• **CONSIGNE**
Dans la page des projets de recherche, relevez tous les mots clés donnés pour le projet BioReStorm.
------ EXTRAIT DE PAGE
Projets
de recherche
Danielle Dagenais (2022)
Infrastructures vertes urbaines au Québec: Diversité, caractéristiques et impacts socio-écologiques
Cartographie des infrastructures vertes récentes dans les municipalités du Québec ; caractérisation des infrastructures vertes à Montréal et Trois-Rivières (structure de la végétation, régulation de la chaleur, impact social sur les riverains (perceptions, usages) et engagement des riverains envers les IV; coconstruction et transfert de connaissance.

Danielle Dagenais
Atlas social des paysages et des territoires: concepts, besoins, indicateurs et potentiels d'application pour le Québec
Partenariat entre la Chaire en paysage et environnement et des acteurs des milieux universitaire, professionnel, associatif et gouvernementaux pour définir les concepts et principes de mise en œuvre d’un atlas social des paysages et des territoires faisant l’objet de sensibilités paysagères variées à l’échelle des collectivités. Coconstruction d’une grille de lecture et de désignation des territoires et contribution à la compréhension de l’évolution des enjeux et de la demande sociale en paysage au Québec.
Hnery Béral
Urban forests : towards adapatation to global changes
Développement de nouveaux outils d’inventaire de la forêt urbaine, production de nouvelles connaissances sur la survie des arbres en milieu urbain et leur adaptation au stress (ex : sels de déglaçage), y compris dans les infrastructures vertes urbaines, partenariat et mobilisation de connaissances vers les parties prenantes. Lieu d’expérimentation ville de Montréal et Institut de recherche en biologie végétale/Jardin botanique.
Danielle Dagenais
BioReStorm. Anticiper la succession biologique dans la réhabilitation à long terme des solutions fondées sur la nature pour le traitement des eaux pluviales dans différentes zones climatiques.
Cette recherche vise à documenter l'évolution de la végétation de même que la perception du public à l'égard des biorétentions en fonction depuis plusieurs années. Dans ce projet, les chercheurs évalueront l’impact des plantes et des microorganismes sur le fonctionnement hydraulique et de traitement de ces systèmes. Ils identifieront les lacunes dans la conception, la mise en œuvre et l’entretien des biorétentions nuisant à leur performance. La prise en compte de la succession biologique et de la perception des citoyens permettra de développer des concepts de réhabilitation adaptés à la communauté, bénéfiques pour la biodiversité et visant à exiger moins d’entretien.
BioReStorm se situe à l’intersection des sciences naturelles, des sciences sociales et du génie. Il est mené par un consortium formé de chercheurs du Canada (Université de Montréal), de France (École Nationale des Travaux Publics de l’État, Université Lyon-1), de Suède (Luleå University of Technology | Luleå tekniska universitet) et d’Estonie (University of Tartu).
Mots clés : biorétention, communautés végétales, écologie urbaine, infrastructures vertes, interdisciplinarité, perception du public, phytotechnologies, traits fonctionnels.
------------
------ ENREGISTREMENTS FOURNIS
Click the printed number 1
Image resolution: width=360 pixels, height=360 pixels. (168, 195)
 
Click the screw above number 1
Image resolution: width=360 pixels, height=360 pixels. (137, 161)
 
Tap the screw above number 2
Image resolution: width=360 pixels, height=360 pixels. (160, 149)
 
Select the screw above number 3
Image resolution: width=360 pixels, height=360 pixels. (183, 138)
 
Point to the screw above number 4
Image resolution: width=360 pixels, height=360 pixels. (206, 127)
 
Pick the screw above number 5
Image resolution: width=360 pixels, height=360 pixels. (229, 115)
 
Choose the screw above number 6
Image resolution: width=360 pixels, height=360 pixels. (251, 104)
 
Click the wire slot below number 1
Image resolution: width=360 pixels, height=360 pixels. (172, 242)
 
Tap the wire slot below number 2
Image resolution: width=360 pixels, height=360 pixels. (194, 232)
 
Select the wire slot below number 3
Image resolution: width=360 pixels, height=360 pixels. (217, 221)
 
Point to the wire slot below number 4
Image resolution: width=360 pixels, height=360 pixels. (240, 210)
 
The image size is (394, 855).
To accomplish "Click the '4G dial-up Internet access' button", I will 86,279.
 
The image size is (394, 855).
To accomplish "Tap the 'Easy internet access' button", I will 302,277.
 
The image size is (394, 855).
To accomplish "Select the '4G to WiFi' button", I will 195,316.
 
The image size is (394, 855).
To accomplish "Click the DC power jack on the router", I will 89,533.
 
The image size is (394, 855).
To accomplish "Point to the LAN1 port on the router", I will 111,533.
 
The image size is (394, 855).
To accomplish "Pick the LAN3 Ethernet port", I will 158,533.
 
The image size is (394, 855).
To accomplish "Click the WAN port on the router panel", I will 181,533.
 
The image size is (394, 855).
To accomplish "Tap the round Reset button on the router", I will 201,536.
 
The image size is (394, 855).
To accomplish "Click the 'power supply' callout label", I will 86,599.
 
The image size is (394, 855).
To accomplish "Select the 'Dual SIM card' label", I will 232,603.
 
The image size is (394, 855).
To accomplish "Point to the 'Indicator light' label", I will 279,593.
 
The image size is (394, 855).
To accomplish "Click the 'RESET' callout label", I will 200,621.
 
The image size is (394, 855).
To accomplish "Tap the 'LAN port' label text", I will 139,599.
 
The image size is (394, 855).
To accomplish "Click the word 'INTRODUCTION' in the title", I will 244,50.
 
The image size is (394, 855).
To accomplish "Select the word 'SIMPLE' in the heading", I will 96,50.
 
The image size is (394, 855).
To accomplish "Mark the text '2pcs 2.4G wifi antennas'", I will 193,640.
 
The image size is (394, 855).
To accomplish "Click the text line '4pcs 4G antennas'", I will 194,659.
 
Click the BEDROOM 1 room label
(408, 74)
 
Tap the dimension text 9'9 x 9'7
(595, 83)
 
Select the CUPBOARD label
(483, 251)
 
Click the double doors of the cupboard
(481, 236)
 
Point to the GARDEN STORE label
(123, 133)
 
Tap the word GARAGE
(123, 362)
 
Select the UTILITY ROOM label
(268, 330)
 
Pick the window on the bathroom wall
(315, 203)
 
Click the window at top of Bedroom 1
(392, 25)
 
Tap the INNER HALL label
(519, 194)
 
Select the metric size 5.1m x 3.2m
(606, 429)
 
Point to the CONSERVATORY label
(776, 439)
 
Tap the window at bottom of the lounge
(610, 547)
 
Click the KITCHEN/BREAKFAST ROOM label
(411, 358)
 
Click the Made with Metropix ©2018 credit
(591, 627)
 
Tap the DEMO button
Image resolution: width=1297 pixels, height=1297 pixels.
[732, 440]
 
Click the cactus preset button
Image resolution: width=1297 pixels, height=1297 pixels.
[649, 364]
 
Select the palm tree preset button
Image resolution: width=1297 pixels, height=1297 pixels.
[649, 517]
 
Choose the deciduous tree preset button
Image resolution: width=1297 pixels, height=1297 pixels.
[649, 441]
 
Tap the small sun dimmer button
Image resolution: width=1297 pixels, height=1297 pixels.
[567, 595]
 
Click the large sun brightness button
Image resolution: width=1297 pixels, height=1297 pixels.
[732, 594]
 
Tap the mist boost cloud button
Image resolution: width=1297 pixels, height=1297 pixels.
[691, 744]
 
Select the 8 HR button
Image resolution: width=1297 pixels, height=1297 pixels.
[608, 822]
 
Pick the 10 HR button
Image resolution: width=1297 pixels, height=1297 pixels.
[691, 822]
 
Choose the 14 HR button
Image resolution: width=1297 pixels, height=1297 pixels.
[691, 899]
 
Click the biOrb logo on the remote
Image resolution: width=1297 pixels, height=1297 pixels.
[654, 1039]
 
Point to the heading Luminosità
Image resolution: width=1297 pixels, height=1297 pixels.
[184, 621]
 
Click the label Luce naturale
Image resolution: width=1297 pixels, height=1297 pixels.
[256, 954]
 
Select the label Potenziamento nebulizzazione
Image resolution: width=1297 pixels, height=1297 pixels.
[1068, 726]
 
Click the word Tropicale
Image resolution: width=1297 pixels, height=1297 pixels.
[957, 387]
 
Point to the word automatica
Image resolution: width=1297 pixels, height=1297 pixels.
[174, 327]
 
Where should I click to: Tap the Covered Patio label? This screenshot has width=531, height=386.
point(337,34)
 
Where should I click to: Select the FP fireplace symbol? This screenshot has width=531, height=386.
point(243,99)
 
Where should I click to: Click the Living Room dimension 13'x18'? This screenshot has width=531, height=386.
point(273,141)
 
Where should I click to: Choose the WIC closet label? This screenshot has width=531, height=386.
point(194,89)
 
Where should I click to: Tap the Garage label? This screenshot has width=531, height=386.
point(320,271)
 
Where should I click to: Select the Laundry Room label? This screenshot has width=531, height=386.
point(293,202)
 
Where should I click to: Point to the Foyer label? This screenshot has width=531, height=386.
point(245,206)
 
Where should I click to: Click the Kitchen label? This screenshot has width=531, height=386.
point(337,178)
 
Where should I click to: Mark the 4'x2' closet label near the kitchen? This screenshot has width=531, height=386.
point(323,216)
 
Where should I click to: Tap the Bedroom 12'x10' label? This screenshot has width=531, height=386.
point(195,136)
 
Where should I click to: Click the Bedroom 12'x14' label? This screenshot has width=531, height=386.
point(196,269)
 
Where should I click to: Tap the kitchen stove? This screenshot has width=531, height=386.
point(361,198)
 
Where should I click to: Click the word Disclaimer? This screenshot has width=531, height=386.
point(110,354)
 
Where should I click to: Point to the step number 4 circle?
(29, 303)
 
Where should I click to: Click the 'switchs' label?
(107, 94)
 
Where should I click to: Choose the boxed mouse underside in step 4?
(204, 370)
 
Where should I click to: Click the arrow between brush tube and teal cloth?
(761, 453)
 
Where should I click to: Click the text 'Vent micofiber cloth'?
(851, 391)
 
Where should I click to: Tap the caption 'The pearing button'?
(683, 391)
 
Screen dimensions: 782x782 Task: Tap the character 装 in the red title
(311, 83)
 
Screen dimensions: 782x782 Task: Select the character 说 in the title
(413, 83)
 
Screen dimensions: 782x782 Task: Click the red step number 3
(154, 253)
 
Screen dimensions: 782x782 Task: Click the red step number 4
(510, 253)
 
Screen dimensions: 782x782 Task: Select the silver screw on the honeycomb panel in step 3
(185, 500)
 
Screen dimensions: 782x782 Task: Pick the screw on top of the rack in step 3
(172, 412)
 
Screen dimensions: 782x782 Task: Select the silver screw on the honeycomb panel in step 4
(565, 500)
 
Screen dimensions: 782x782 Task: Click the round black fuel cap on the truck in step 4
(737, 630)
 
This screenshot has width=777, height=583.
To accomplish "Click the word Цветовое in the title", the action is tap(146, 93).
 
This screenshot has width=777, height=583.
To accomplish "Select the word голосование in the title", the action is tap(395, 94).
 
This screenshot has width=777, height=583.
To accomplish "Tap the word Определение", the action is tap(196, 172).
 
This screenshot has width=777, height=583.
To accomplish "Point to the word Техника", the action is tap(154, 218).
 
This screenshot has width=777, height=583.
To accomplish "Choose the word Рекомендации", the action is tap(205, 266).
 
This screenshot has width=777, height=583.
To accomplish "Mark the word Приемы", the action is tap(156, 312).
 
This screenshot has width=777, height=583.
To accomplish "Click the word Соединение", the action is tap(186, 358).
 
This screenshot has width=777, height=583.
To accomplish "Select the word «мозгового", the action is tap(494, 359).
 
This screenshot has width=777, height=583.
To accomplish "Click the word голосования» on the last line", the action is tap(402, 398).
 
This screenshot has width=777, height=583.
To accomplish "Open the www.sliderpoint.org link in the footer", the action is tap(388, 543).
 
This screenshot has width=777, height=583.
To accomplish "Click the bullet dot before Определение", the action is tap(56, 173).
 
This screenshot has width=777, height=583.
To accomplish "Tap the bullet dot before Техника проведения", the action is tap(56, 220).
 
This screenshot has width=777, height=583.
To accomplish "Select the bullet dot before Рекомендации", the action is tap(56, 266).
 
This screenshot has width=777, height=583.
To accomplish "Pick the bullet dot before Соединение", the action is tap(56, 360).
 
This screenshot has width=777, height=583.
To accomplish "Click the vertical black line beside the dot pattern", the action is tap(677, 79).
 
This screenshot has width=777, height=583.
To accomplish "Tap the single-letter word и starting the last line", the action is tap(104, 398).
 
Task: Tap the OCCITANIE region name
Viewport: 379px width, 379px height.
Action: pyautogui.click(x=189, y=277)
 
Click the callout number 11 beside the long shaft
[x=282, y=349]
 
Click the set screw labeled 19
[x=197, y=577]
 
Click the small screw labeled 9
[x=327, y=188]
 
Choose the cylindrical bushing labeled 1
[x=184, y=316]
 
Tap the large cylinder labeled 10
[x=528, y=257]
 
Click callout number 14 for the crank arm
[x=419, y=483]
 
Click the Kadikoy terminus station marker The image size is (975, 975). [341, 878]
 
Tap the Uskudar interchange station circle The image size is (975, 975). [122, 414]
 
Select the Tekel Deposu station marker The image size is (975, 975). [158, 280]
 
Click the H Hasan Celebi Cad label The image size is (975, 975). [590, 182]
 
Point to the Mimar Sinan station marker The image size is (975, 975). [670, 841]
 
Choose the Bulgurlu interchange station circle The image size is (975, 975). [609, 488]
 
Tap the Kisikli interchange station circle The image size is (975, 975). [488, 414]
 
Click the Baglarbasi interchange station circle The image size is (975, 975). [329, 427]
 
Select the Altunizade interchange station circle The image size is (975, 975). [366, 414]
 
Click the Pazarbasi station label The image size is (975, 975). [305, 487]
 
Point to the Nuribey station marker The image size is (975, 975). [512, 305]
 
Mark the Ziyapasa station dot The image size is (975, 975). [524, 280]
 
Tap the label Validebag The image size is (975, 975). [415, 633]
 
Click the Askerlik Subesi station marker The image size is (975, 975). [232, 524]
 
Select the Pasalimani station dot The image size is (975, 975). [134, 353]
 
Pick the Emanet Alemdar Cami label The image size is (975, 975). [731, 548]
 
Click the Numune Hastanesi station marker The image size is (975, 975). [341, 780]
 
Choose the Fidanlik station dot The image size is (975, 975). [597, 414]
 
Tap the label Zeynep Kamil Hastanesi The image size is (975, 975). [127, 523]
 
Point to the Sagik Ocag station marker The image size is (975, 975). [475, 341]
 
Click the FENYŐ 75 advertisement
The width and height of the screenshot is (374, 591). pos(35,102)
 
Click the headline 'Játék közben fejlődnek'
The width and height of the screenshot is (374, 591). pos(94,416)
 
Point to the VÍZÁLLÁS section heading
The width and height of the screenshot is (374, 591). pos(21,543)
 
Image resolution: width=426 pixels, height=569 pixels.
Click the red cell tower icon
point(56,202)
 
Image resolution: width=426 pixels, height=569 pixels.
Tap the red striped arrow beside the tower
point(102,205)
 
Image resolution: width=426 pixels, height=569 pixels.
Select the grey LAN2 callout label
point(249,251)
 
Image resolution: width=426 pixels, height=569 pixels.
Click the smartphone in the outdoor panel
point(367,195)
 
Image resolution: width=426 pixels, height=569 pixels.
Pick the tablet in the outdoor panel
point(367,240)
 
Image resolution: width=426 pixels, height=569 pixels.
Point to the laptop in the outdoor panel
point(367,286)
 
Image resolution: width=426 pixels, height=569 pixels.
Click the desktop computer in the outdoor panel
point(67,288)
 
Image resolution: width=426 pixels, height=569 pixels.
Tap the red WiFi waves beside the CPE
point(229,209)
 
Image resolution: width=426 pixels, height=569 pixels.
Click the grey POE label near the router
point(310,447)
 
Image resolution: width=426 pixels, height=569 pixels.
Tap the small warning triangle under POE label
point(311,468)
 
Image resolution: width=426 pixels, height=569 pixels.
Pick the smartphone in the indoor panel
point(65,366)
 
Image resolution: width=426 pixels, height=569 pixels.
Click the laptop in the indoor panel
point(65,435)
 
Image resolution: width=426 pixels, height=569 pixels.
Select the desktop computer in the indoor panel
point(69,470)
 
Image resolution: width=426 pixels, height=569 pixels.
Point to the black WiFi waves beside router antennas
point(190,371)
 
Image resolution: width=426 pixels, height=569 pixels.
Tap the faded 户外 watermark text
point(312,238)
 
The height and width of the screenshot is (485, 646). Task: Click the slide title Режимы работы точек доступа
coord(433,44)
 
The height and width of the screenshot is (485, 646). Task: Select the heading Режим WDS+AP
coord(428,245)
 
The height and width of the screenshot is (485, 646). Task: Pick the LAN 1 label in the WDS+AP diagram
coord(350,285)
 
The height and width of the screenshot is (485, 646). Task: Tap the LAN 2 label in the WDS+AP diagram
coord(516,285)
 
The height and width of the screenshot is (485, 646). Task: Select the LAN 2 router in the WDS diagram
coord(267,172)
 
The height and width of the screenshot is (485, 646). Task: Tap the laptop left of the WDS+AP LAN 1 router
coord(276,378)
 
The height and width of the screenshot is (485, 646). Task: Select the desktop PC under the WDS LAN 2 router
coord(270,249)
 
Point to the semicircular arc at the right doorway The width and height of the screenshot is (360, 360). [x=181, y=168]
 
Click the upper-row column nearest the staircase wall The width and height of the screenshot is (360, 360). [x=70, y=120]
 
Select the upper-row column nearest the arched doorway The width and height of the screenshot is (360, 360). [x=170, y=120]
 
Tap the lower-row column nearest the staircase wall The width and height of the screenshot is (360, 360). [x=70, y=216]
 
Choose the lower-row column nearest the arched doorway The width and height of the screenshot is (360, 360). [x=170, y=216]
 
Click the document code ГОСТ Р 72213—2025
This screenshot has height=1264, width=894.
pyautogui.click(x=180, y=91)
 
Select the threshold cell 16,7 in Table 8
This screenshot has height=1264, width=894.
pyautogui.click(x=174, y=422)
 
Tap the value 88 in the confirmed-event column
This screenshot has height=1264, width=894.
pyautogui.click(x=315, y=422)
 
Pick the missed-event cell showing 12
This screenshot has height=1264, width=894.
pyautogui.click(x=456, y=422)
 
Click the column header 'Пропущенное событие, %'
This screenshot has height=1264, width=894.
------------
• **SOLUTION**
biorétention, communautés végétales, écologie urbaine, infrastructures vertes, interdisciplinarité, perception du public, phytotechnologies, traits fonctionnels